§ **Work to complete**
From the data that follows, copy every line with the string "settings".

Stored items:
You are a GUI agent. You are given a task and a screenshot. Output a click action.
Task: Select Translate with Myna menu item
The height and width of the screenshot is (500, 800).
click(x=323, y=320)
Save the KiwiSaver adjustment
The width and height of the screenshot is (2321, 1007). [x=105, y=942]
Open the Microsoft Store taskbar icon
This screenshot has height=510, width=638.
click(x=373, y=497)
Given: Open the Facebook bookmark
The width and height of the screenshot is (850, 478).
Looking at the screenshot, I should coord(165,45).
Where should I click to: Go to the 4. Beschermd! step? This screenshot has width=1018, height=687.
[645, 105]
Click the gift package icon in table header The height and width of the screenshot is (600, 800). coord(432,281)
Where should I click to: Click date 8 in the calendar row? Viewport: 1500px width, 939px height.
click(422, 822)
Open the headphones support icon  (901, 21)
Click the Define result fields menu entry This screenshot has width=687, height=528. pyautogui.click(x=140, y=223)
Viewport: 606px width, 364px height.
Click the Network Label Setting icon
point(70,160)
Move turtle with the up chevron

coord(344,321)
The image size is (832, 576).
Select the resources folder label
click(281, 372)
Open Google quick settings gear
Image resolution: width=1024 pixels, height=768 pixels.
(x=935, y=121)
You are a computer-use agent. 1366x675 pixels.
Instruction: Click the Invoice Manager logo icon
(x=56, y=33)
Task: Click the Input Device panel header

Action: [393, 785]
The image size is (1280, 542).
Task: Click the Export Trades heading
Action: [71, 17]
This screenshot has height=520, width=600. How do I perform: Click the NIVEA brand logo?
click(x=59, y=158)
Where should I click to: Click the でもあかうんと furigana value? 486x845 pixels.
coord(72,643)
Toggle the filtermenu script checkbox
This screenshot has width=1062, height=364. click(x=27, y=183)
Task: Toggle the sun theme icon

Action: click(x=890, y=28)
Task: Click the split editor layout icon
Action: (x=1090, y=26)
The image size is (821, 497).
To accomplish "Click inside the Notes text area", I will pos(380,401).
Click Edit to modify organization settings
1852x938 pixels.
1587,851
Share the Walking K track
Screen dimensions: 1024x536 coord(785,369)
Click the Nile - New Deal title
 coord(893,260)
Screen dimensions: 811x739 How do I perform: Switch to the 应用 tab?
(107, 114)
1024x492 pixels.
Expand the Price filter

§ **Your solution**
Open Google quick settings gear
Click Edit to modify organization settings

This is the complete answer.